Staff Correspondent: Noting the additional stress exerted on the domestic economy by the alarming rise in the volume of defaulted loans, economists insist things have gotten to a stage where any substantive change for the better requires a political commitment at the national level.
They point out that all the defaulters are politically influential, and so the options available to Bangladesh Bank are not enough to pursue with them without a national-level commitment.
According to official data, the volume of defaulted loans stood at Tk1.32 lakh crore in the quarterly financial statement of the central bank. But this may be just one-third of the actual amount. According to information from different sources, the volume of default loans stood at Tk4.11 lakh crore till March 2023, which is more than half the size of the national budget for the current fiscal.
Tk55,000 crore is written off as bad debt (no longer counted as an asset by the bank) and the largest amount, Tk 2.24 lakh crore, is held up due to cases filed in different courts.
In addition, several lakh crore was rescheduled several times by influential businesses during the last one and a half decades, which protects them from being officially declared as loan defaulters, according to Professor Mustafizur Rahman, distinguished fellow at leading think-tank Centre for Policy Dialogue.
“These loans bring three-dimensional bad effects on the domestic economy: it creates a liquidity crisis, with banks’ money being stuck in an unproductive sector and it leads to banks charging higher interest rates for loans,” Prof Mustafiz said.
Many potential investors are not getting loans from banks, due to the over-sensitivity of some bankers to the default culture, he adds.
Bank officials are facing different types of official challenges in loan management, which slow down regular lending activities of a bank. The weakness of laws related to loan defaults and implementation of the laws that do exist have failed and led to the present situation, Prof Mustafiz said.
“To recover such a large volume of loans is a challenge for regulators (Bangladesh Bank) alone. It requires a political commitment at the national level,” he opined.
Dr Mainul Islam, another leading economist and winner of the EkusheyPadak, said the information published by Bangladesh Bank about default loans every three months is not correct. “The actual defaulted loans exceeded Tk 4 lakh crore,” he says.
“About half the amount has been pending for years due to court cases. That is, as long as the cases continue, the debtors will not be considered defaulters. But these are worth marking as defaulters. Even if banks don’t consider the loans can be recovered, they cannot be marked as defaulters due to court directives,” he said.
The Tk 55,000 crore written off is also not shown as default. The central bank shows the amount of defaulted loans till March 2023 is over Tk1.32 lakh crore. If you add all these, the actual volume of defaults is Tk 4.11 lakh crore, he pointed out.
Dr. Mainul said the economy is being looted through political sponsorship in the banking sector. The loot in the form of debt is never recovered. The bank merely marks them as default or non-performing loans.
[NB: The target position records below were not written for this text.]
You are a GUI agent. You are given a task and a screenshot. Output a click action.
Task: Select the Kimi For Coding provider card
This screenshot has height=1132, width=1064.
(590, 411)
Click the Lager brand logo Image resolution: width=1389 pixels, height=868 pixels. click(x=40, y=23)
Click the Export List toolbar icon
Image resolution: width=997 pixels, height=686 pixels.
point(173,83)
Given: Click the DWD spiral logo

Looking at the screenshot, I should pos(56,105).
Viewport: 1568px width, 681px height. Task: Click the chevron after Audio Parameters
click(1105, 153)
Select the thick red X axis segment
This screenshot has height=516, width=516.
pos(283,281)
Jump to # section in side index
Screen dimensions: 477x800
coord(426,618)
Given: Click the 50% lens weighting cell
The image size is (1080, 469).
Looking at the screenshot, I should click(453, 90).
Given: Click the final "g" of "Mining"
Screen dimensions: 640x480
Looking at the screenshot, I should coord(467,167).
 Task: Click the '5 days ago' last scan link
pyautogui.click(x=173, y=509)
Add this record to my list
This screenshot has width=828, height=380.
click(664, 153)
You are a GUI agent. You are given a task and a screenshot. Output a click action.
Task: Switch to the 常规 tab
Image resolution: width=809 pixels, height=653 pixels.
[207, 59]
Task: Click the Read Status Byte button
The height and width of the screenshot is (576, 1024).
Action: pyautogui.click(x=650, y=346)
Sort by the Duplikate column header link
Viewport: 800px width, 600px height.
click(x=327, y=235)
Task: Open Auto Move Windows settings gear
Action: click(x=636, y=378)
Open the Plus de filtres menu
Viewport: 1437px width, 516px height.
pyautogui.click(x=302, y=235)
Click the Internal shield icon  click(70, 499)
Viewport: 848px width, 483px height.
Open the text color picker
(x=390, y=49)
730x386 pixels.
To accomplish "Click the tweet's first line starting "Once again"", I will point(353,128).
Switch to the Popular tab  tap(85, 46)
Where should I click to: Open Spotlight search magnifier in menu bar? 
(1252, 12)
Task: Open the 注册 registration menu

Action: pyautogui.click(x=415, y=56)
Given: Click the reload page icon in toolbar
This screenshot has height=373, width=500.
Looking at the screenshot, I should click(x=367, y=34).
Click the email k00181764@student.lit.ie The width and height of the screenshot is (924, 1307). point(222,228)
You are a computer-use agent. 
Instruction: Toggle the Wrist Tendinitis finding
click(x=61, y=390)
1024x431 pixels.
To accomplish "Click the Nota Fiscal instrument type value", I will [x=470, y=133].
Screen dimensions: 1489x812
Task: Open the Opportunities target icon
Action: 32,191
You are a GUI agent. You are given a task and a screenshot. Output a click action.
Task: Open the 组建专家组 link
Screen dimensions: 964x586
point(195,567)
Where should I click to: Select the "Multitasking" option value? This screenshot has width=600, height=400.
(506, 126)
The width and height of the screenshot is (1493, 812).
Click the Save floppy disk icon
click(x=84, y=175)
“Through all this, defaulted loans are increasing. In my 2010 study titled ‘Non-performing loans in the private sector in Bangladesh’, I showed that 77 percent of non-performing loans were due to political patronage,” he said.
Dr Mainul describes the experience of researching the defaulted loans of the financial sector for the last 30 years, and said, after reviewing the data on defaulted loans, it was found that successive governments’ approach has been to indulge the defaulters and provide various benefits.
As a result, the borrowers are renewing their loans by getting benefits. After repeated opportunities, defaulters’ tendency to repay their loans has decreased.
Since 2019, the trend of providing loan rescheduling facilities to defaulters has increased, he said.
The latest additions to these legal benefits are contained in the recent amendment of the Bank Companies Act.